# TO DO
Transcribe each entry exactly as it appears, leaving out any picture it holds.

# DATA UNDER STUDY
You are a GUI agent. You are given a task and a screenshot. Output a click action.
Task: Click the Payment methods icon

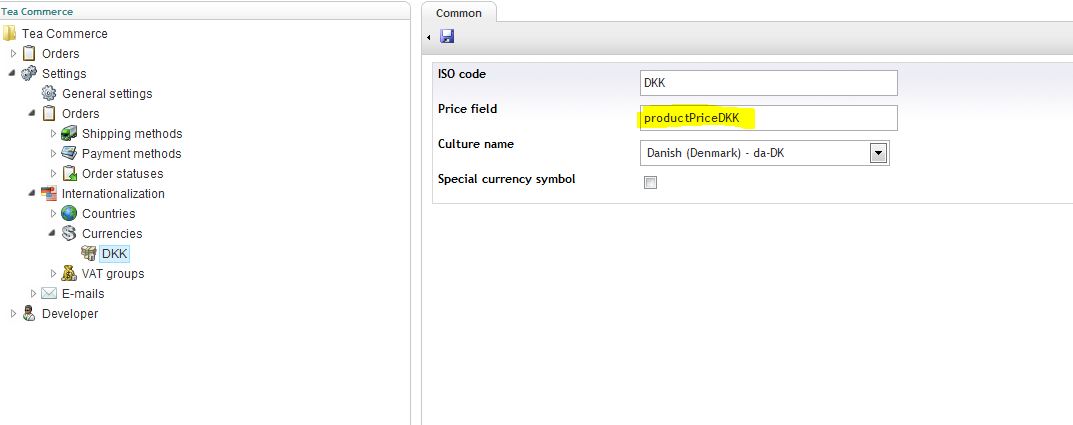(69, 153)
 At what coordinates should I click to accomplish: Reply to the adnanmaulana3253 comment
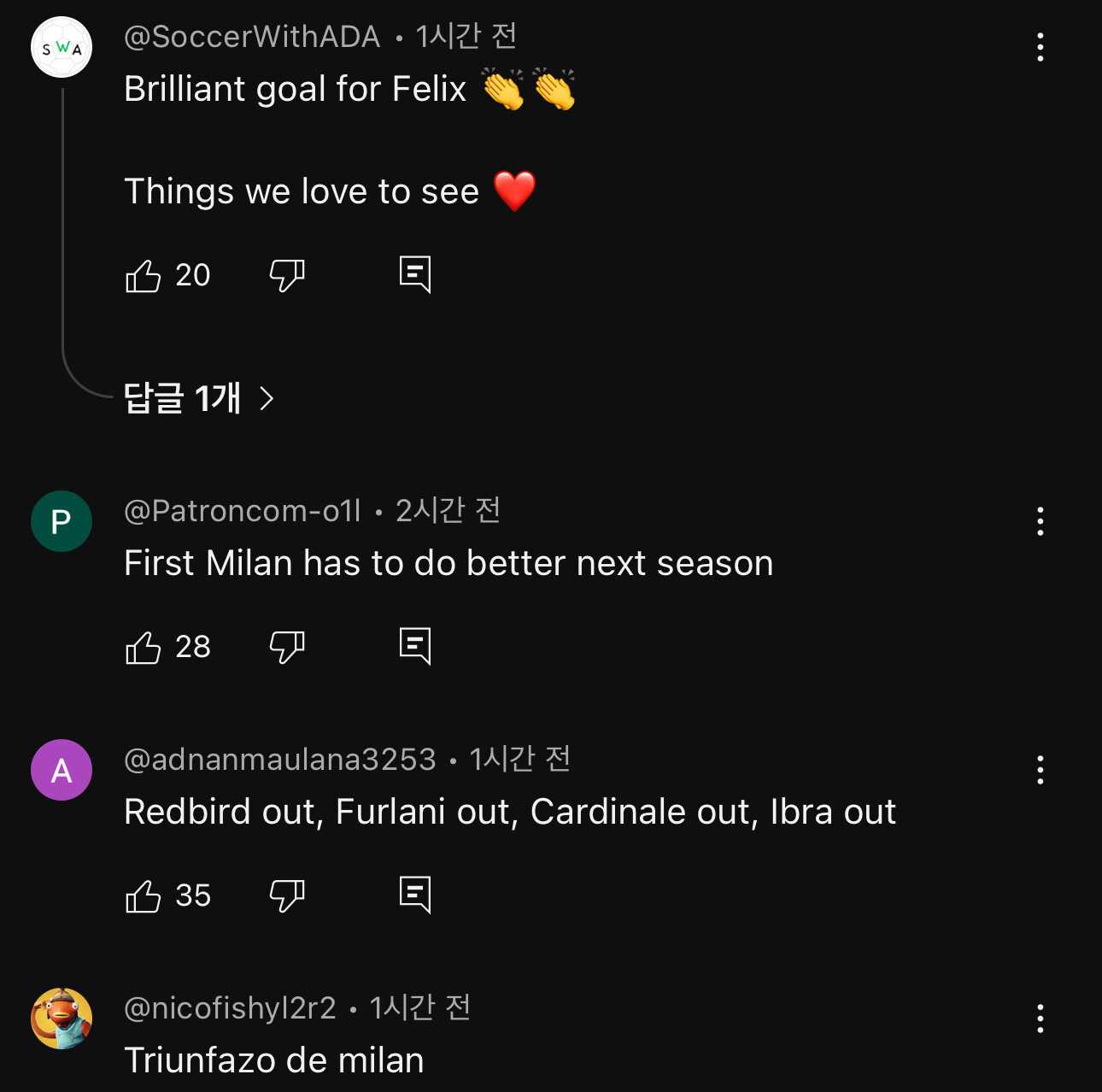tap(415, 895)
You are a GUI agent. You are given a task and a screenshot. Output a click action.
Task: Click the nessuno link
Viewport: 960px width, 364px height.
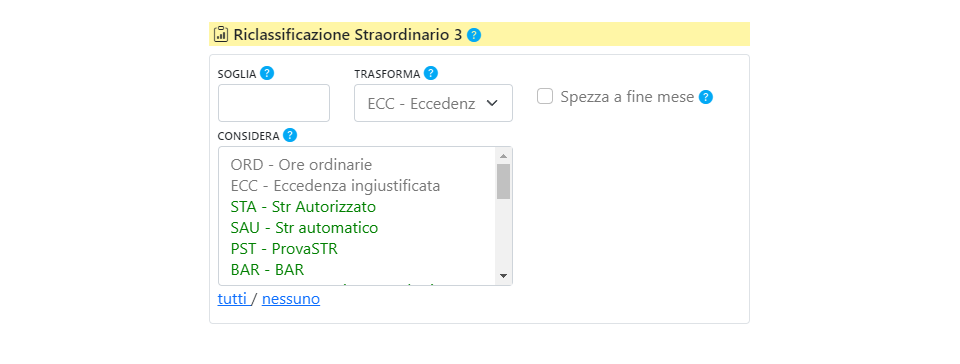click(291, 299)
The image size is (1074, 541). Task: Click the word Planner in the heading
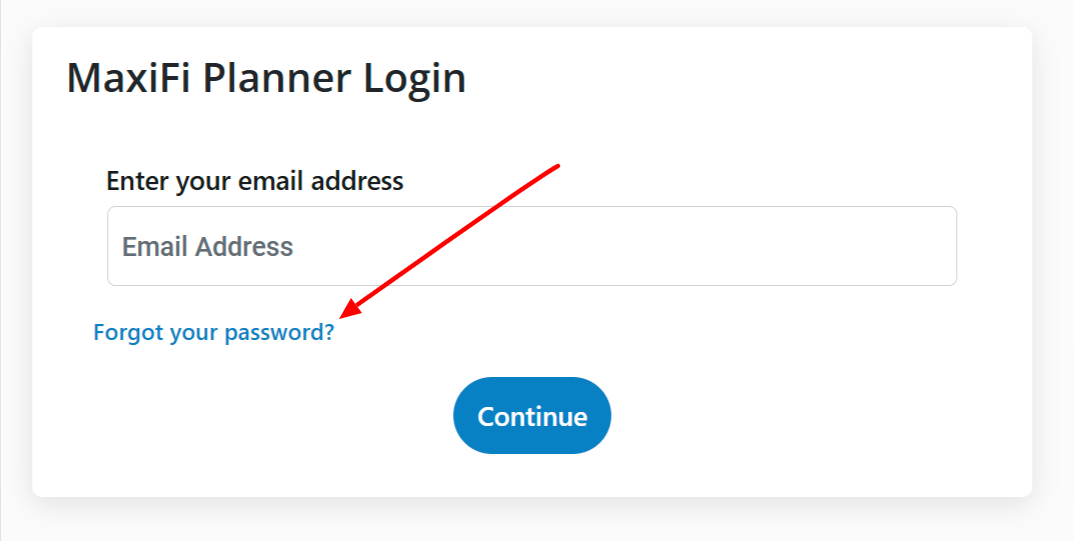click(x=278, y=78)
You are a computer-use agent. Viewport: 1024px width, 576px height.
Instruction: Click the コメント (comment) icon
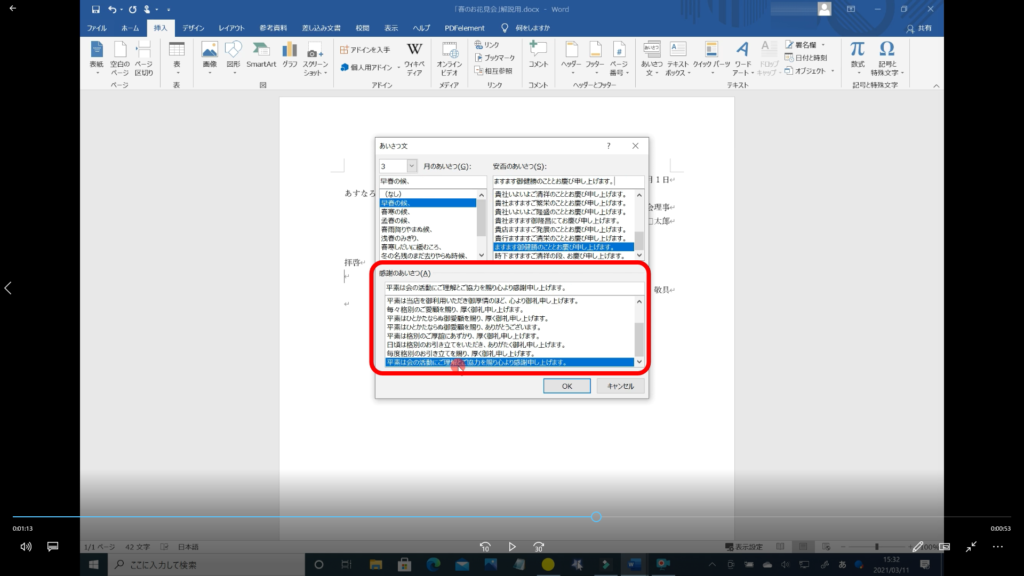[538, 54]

# EXERCISE RESPONSE
You are a GUI agent. You are given a task and a screenshot. Output a click action.
Task: Click the Payment methods icon

(69, 153)
 At what coordinates should I click to accomplish: Reply to the adnanmaulana3253 comment
tap(415, 895)
You are a GUI agent. You are given a task and a screenshot. Output a click action.
Task: Click the nessuno link
Viewport: 960px width, 364px height.
click(291, 299)
The image size is (1074, 541). Task: Click the word Planner in the heading
click(x=278, y=78)
You are a computer-use agent. Viewport: 1024px width, 576px height.
Instruction: Click the コメント (comment) icon
[538, 54]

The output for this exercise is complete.